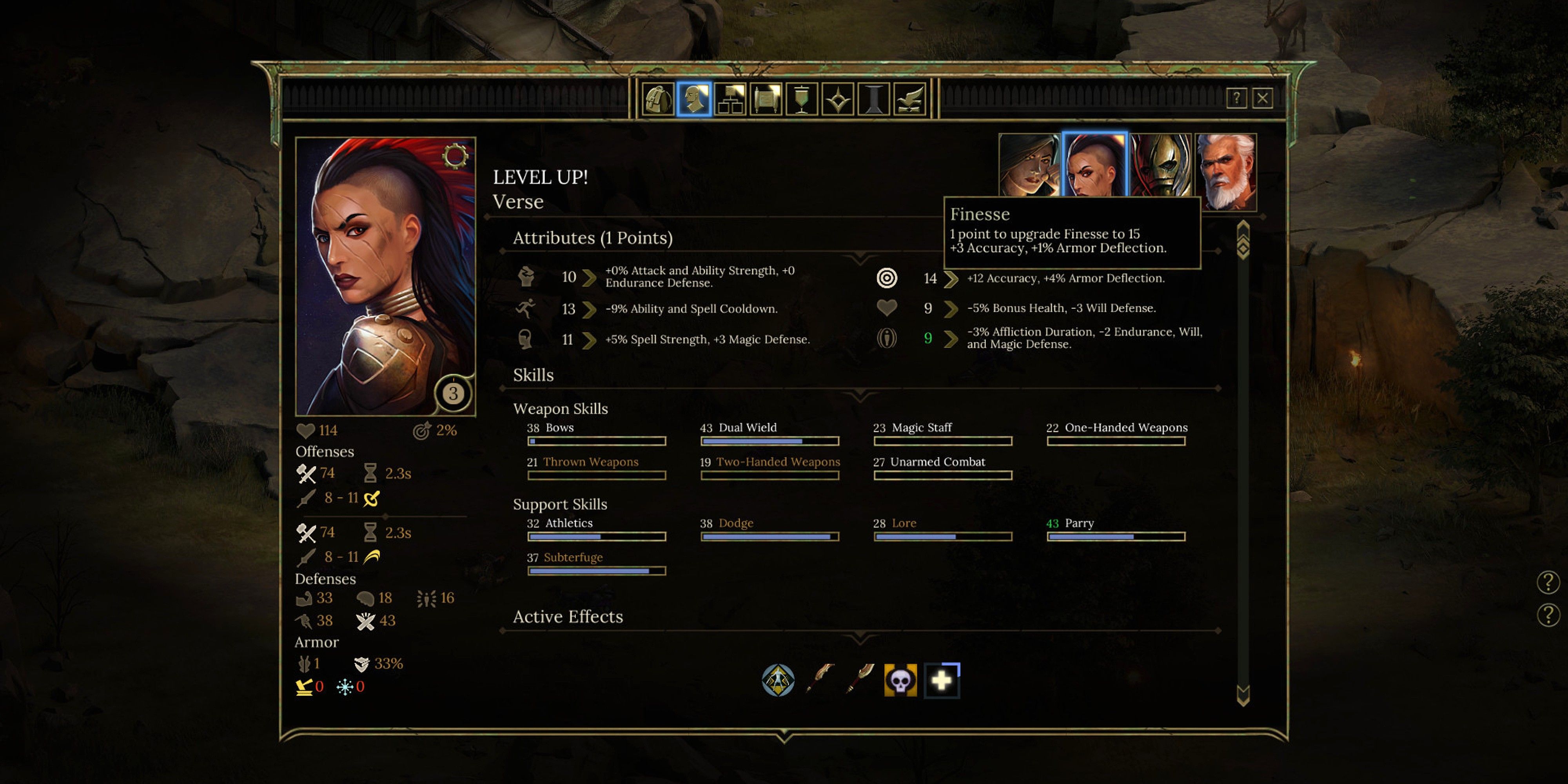The height and width of the screenshot is (784, 1568).
Task: Click the white cross healing effect icon
Action: coord(942,680)
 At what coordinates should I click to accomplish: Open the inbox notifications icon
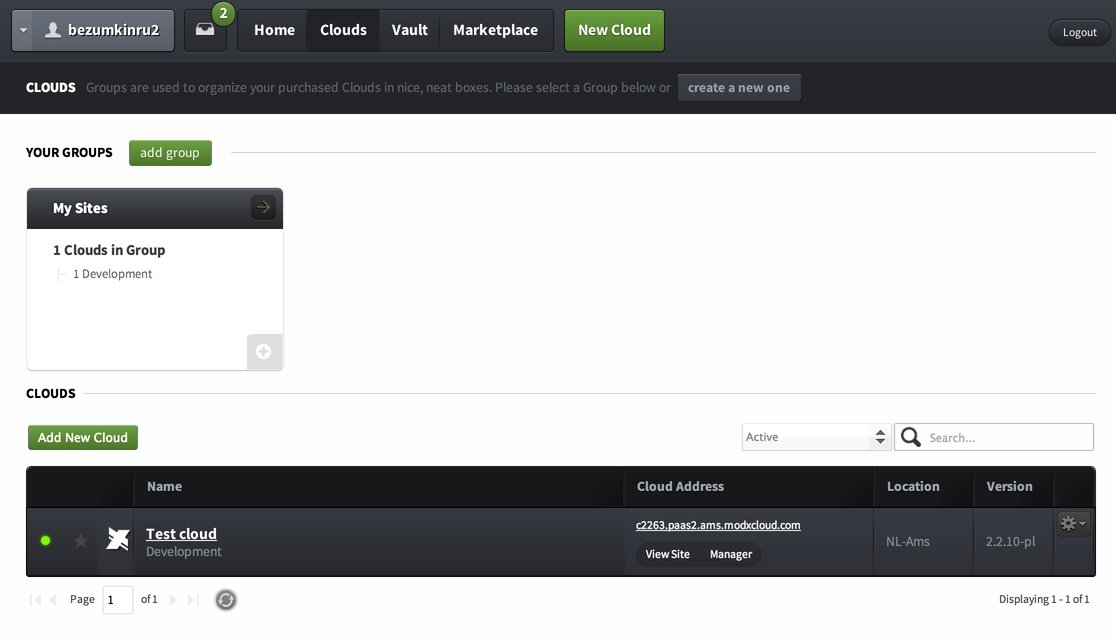pos(205,31)
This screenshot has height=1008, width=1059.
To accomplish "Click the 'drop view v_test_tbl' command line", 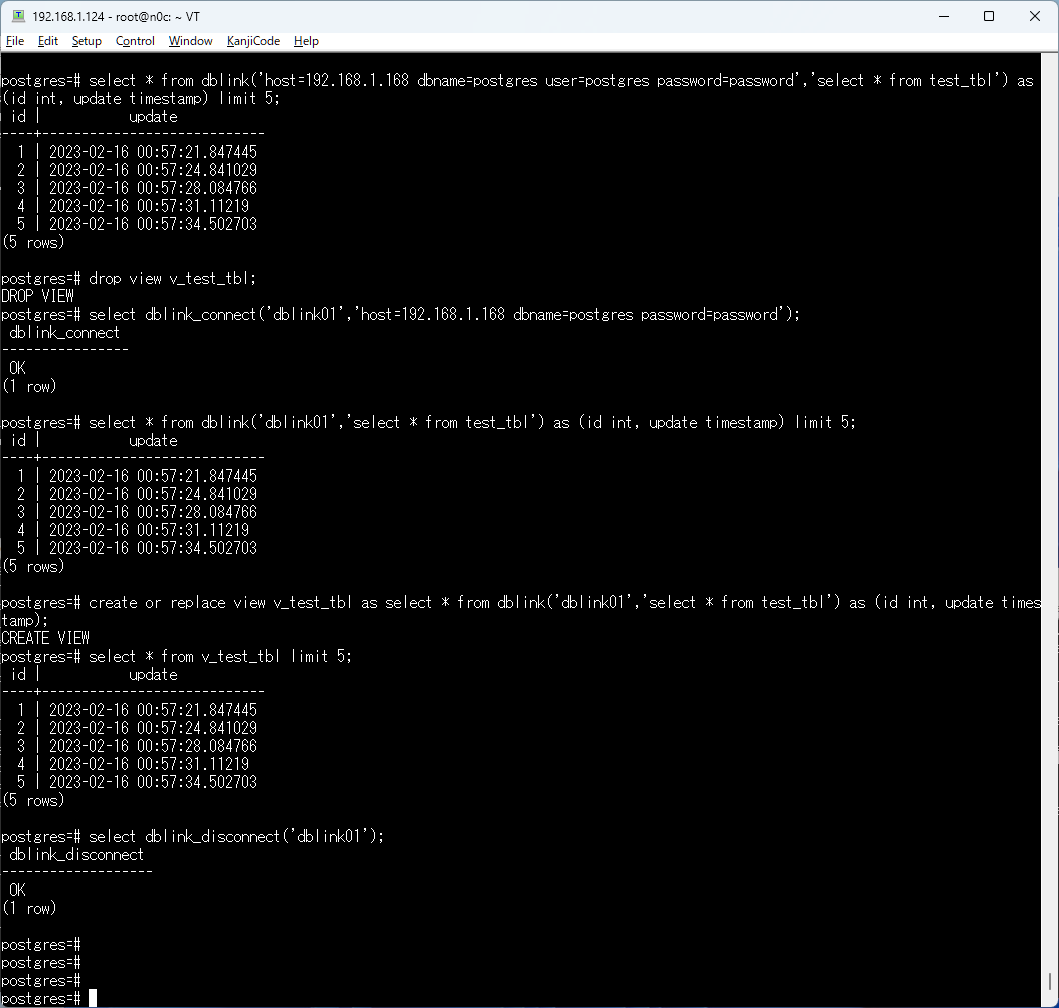I will tap(180, 278).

Work required: Pull out each line from the records that contains the string "icon", and list those lines.

Response for this exercise:
Task: Click the white cross healing effect icon
 At what coordinates should I click to accomplish: Open the inbox notifications icon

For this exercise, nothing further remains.